To Zinovi, the whole picture of their immigration looks rather sad: making the rounds of the shops, chasing after sales and discounts, visiting doctors—that is how he sees the life of most of his acquaintances of his own age and much younger. A difficult thought of being mostly a “taker” disturbs him “Germany supplied us with everything, but we are nakhlebniki [spongers] here. I am very concerned about this. The others just do not care.”
Not wanting to be just a taker, Zinovi started volunteering with the local Jewish community—helping to organize events and visiting elderly and sick congregation members. All that began one day when, bored and with nowhere else to go, he came to the town’s Jewish community center. He came because his non-Jewish wife often reproached him about speaking so much about his grandmother while knowing so little about Jewish tradition. He came also because he wanted to ask people in the synagogue about the origins of the proverb his grandmother had told him.
On that first visit, Zinovi did not find the answer to his question. What did happen, however, was that when a community worker approached him and asked whether he would agree to join the minyan (the quorum of at least ten men necessary for Jewish prayer according to the Orthodox tradition), Zinovi, who was never a religious person, agreed to participate. Why? Of about three hundred male members of the congregation, it was difficult to find the ten necessary for the service to take place. Seeing this situation, Zinovi agreed to help. He also felt “that it is not nice to come, to ask for some help and then just go away and disappear.” Besides, he hoped that with time, he would discover in religious texts the source of his grandmother’s wise words.
As would later become apparent to me, Zinovi was not alone in his anxiety and contemplation about the precarious “taker” position in which he found himself. The motif of “taking and giving” would emerge in other immigrants’ stories as well.
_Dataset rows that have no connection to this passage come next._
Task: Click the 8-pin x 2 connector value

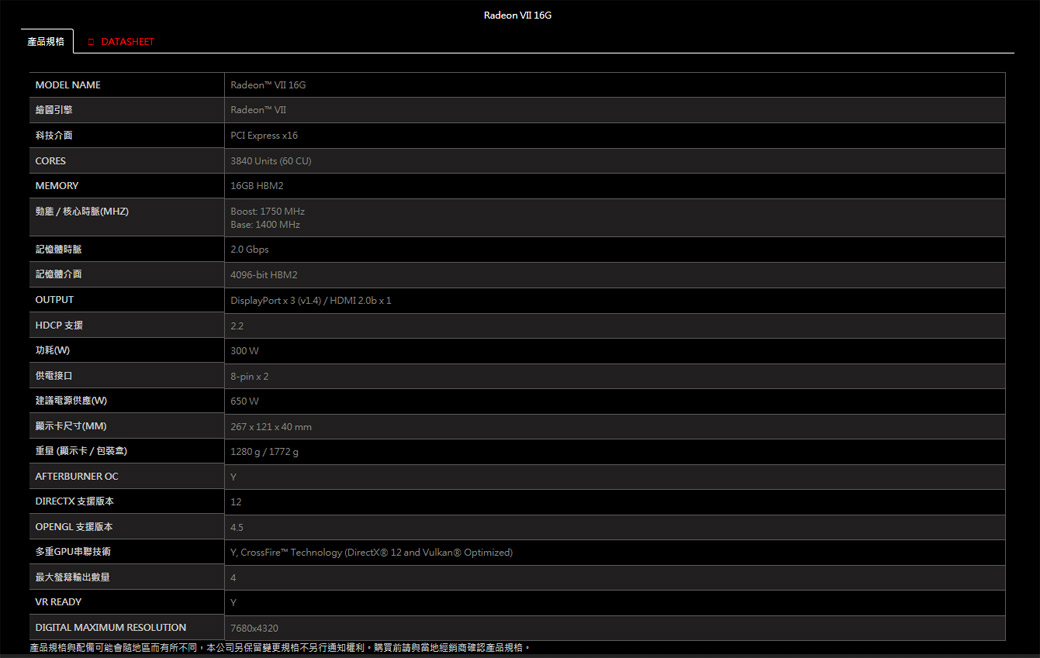Action: [249, 377]
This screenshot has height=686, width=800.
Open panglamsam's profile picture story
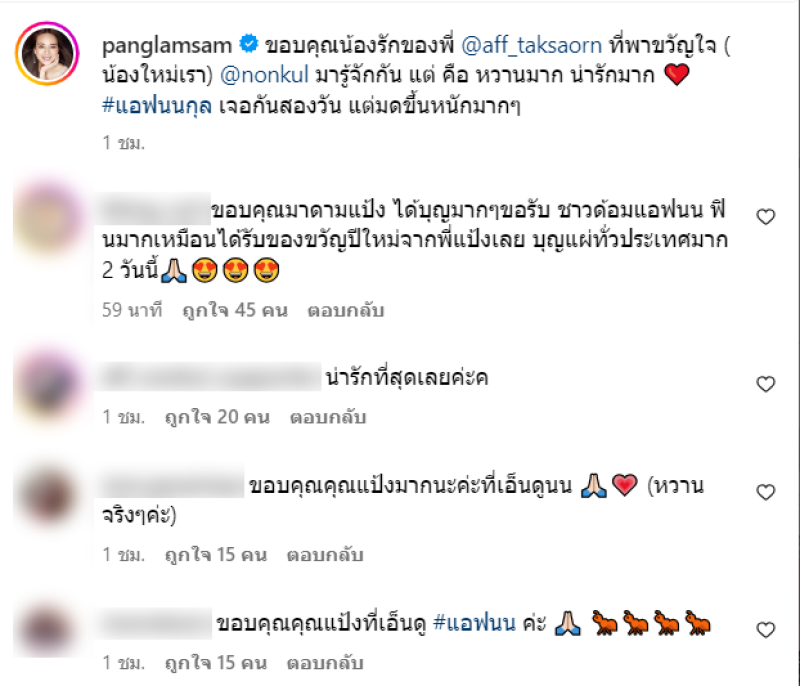point(47,53)
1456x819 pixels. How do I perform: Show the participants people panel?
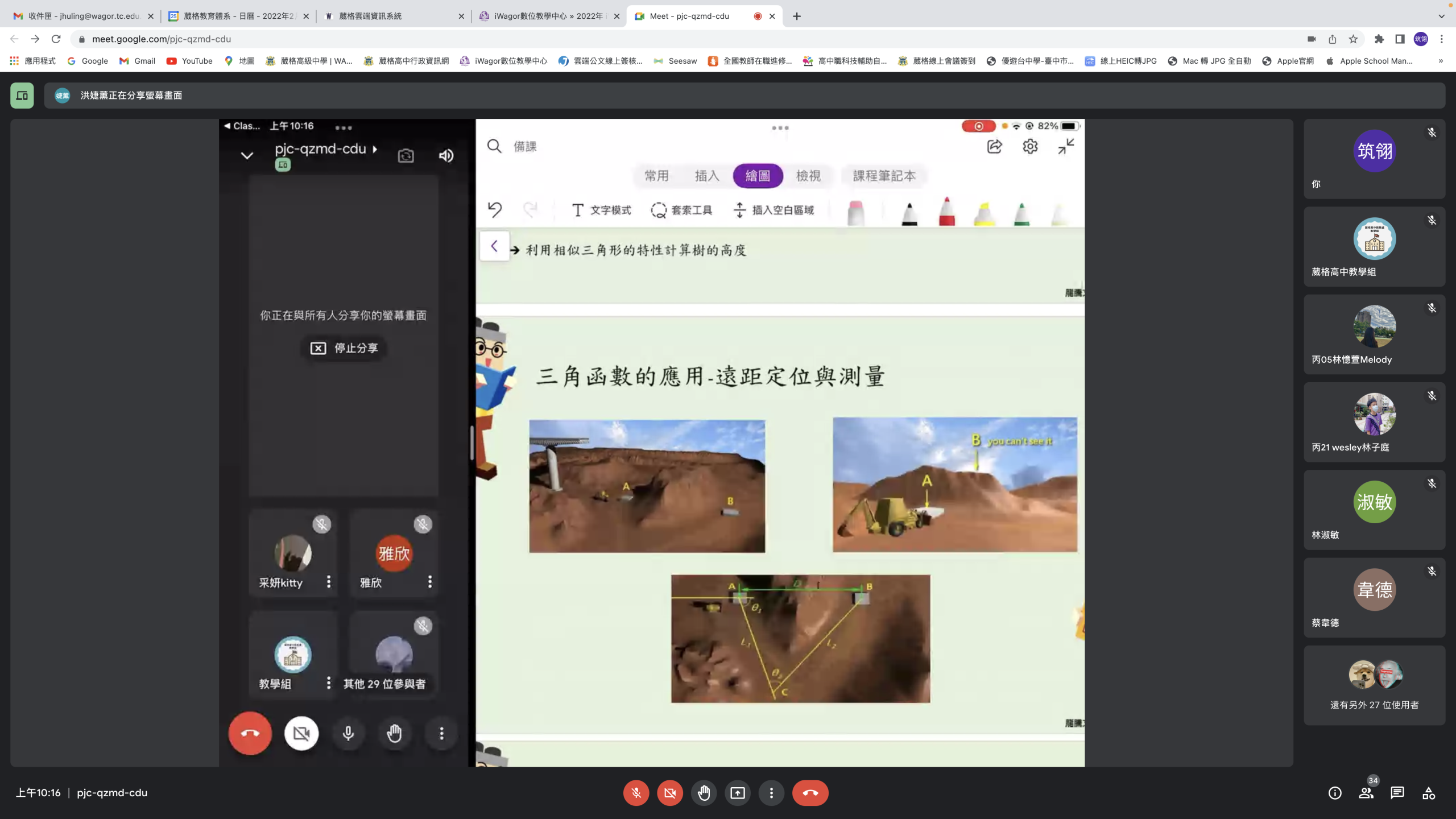[1366, 793]
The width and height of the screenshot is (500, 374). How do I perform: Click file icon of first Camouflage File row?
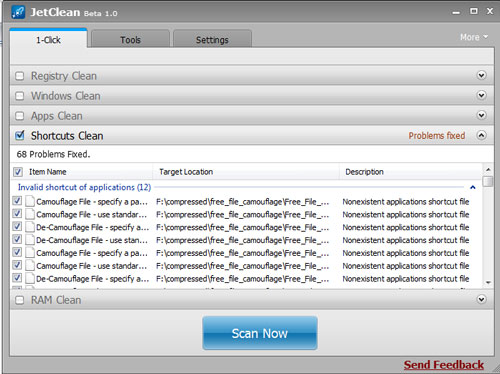(x=30, y=201)
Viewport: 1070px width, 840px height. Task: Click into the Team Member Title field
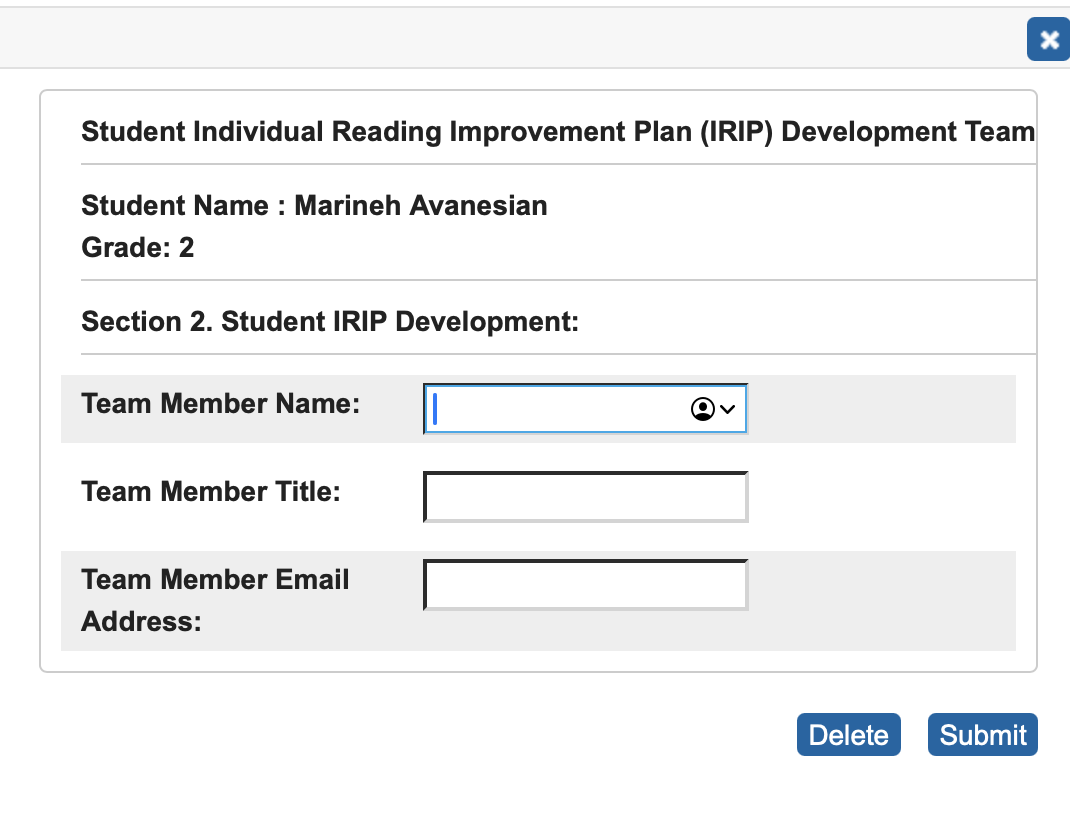[585, 497]
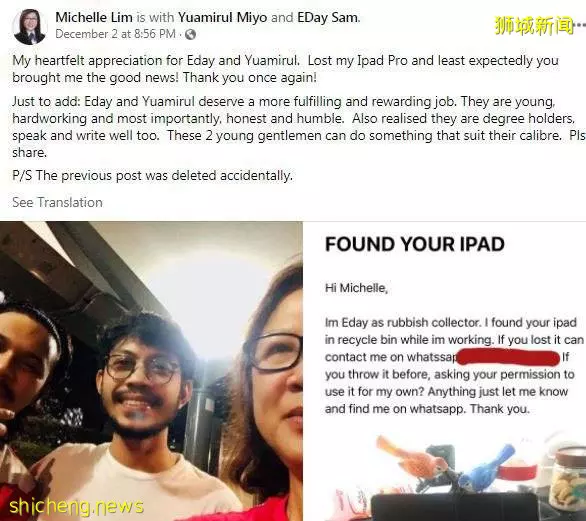Click the P/S previous post deleted line
The image size is (586, 521).
(152, 175)
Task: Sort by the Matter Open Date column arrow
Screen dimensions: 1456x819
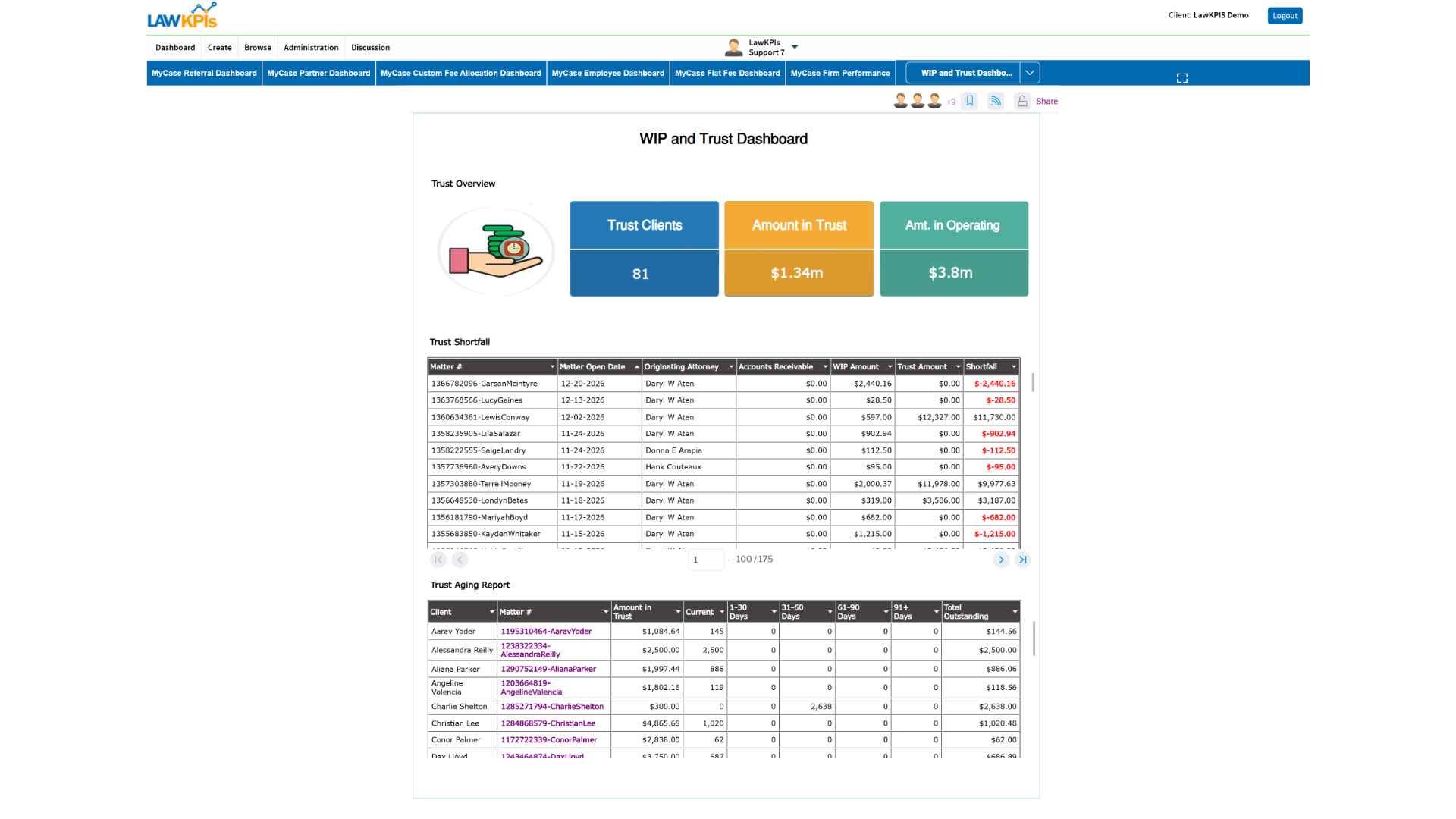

Touching upon questions of entitlement and reciprocity, social engagement and participation, the “takers and givers” trope colors the immigrants’ questioning of their moral economy and civic culture—on both the individual and collective levels and in relation to both the present and the past.
Acknowledgments
I am enormously indebted to my professors Edna Lomsky-Feder and Eyal Ben-Ari of the Hebrew University of Jerusalem, for their invaluable guidance, support and belief in this project.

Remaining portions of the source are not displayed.